Everybody's Got Bias Problems Except Me and My Science
What research questions should we prioritize? How did my dissertation get it so wrong? And could sharing the data now still do some good?
“Everybody’s got something to hide except me and my monkey.”— Lennon-McCartney.
Bias researchers often present their work as an objective pursuit of apolitical Truth. But what if the biggest bias problem in bias research is in science itself? What if the current politicization of National Science Foundation bias research funding — which the Trump Administration seems to be in the process of axing as part of a much broader sociopolitical and economic agenda — is just a pendulum swing away from a particular set of norms that had been setting an empirically misguided agenda?
At least it must seem to some observers, including professionals targeted by bias research, that bias researchers following sociopolitical norms painting science as objective — pretending to be perfectly neutral automatons instead of human beings engaging in a human enterprise — are acting as if “everybody’s got bias problems except me and my science.” Assuming they’re onto something, what’s the alternative?

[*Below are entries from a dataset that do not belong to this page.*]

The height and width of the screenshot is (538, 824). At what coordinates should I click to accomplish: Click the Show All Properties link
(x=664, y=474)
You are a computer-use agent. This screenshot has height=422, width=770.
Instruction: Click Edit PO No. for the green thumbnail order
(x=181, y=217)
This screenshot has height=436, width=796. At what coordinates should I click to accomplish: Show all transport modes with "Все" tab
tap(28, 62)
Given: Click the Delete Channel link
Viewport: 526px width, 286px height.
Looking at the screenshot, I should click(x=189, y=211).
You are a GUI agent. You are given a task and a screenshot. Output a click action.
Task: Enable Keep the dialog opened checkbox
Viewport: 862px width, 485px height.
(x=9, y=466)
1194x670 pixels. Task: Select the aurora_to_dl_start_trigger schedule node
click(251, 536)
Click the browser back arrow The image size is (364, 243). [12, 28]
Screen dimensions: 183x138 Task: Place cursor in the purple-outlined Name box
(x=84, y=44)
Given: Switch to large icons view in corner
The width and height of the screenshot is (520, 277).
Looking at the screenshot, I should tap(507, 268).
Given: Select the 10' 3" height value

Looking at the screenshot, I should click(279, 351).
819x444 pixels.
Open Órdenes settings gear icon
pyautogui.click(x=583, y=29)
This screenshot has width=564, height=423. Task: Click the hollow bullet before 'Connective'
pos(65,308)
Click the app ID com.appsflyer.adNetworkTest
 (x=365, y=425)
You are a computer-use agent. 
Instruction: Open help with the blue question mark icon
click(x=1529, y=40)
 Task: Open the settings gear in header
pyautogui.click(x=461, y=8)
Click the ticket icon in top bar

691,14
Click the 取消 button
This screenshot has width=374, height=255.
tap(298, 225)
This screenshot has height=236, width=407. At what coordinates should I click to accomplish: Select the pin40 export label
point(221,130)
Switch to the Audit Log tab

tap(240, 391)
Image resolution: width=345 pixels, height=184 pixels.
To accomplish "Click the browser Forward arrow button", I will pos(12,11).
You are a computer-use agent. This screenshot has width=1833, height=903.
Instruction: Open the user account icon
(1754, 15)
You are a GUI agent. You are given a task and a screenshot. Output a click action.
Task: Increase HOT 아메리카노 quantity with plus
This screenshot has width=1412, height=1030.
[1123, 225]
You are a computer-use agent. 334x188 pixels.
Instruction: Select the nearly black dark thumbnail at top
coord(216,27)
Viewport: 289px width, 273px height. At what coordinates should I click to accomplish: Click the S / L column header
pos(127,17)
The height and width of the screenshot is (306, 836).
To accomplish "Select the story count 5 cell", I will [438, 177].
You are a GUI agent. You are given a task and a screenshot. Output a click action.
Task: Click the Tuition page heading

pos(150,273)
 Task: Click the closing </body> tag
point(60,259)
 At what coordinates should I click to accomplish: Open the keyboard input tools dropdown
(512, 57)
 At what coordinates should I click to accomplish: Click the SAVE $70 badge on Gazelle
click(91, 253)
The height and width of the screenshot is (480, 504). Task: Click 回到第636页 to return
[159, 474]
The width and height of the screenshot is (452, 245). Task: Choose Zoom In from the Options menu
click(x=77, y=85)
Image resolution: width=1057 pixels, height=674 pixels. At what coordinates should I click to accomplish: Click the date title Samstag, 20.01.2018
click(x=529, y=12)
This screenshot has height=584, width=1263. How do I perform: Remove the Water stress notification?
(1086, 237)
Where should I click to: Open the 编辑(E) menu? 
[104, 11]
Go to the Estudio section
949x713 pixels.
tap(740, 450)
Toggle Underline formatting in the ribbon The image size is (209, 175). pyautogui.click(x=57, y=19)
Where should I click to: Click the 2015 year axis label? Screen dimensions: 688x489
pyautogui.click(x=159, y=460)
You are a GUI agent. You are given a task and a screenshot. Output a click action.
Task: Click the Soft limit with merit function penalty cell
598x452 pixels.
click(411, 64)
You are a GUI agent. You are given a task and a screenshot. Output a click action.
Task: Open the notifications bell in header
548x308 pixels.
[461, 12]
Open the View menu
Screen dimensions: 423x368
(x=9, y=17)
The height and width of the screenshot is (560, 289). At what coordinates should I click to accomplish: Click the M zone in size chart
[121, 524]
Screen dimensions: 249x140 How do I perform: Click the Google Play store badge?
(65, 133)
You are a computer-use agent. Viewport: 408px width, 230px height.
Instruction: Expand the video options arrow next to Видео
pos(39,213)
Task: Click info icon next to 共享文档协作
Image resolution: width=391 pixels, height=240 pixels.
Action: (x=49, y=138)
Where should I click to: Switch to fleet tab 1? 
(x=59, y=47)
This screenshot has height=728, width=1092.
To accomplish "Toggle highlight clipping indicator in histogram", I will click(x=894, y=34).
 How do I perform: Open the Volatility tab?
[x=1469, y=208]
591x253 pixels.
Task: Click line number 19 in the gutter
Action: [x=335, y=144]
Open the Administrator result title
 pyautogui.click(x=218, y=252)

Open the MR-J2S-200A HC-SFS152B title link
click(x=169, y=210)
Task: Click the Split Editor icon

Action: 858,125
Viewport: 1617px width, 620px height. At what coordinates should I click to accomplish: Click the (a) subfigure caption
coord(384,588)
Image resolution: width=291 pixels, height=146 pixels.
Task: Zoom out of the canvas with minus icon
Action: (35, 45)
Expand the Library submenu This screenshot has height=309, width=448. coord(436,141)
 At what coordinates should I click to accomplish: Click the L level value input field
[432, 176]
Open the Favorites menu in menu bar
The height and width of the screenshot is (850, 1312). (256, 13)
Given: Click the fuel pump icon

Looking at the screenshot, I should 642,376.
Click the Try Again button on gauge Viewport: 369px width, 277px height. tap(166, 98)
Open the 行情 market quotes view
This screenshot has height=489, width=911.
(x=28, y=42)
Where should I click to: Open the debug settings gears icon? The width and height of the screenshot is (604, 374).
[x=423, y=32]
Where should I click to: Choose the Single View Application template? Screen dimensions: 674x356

Admitting scientists are human beings — social and political animals with unavoidably limiting perspectives who make mistakes — seems like a good start. Our perspectives can condition every step of the scientific process, from what questions we think are worth asking, to how we structure studies to answer them, code data to analyze, structure analyses, interpret results, and report the whole process. Indeed, trying to do so in ways that conform to prevailing social and professional norms is often considered a central part of the job — although here there seem to be perennial tensions between conformity and quality.
There are perverse incentives in particular for younger scientists to just do things the way they seem to be done, even when norms lag behind best practices. Of course, we can also just not know what’s right when there are discrepancies, even when we want very much to do it. These discrepancies and uncertainties can multiply and magnify the already substantial uncertainties in scientific evidence. This was my dissertation experience.
As a grad student, I assumed polygraphs were junk science, bias seeped into tech-mediated decisions including polygraph chart interpretation, psychophysiological effects could drive ascriptive biases in polygraphy, and polygraph programs might also select on authoritarianism, because ambiguity creeps out authoritarians, some polygraph questions are built ambiguous, bigger physiological responses to those questions can help people pass. The questions I prioritized were informed by my priors as well as my values, my advisers’ values, and our sociopolitical context. And I accidentally misinterpreted the evidence I gathered to test hypotheses stemming from these priors. In this, I had good company.
For one thing, I think I uncovered evidence that police polygraph programs might save lives by reducing police violence. But didn’t make much of it at the time, in part because that so contradicted my priors — and in part because the analytical method that produced that result contained so much uncertainty as to be of questionable utility by itself. But the result actually makes sense if the intelligence community was right and the National Academy of Sciences was wrong about polygraph programs.
(NAS concluded the programs would net harm security at the National Labs based primarily on estimated hypothetical outcomes stemming from an application of Bayes' rule (see Table S-1A and B), which implies programs of this mathematical structure (mass screenings for low-prevalence problems) tend to backfire under conditions of rarity, persistent uncertainty, and secondary screening harms. But this application assumed the programs had only one causal mechanism. They have three: detection, avoidance (deterrence), and elicitation (the bogus pipeline). We don’t know how the effects of these mechanisms interact and net out in the field. And we may not know how to scientifically validate the first mechanism, as NAS polygraph report committee co-chair Stephen Fienberg rightly insisted. But we can validate the latter two.)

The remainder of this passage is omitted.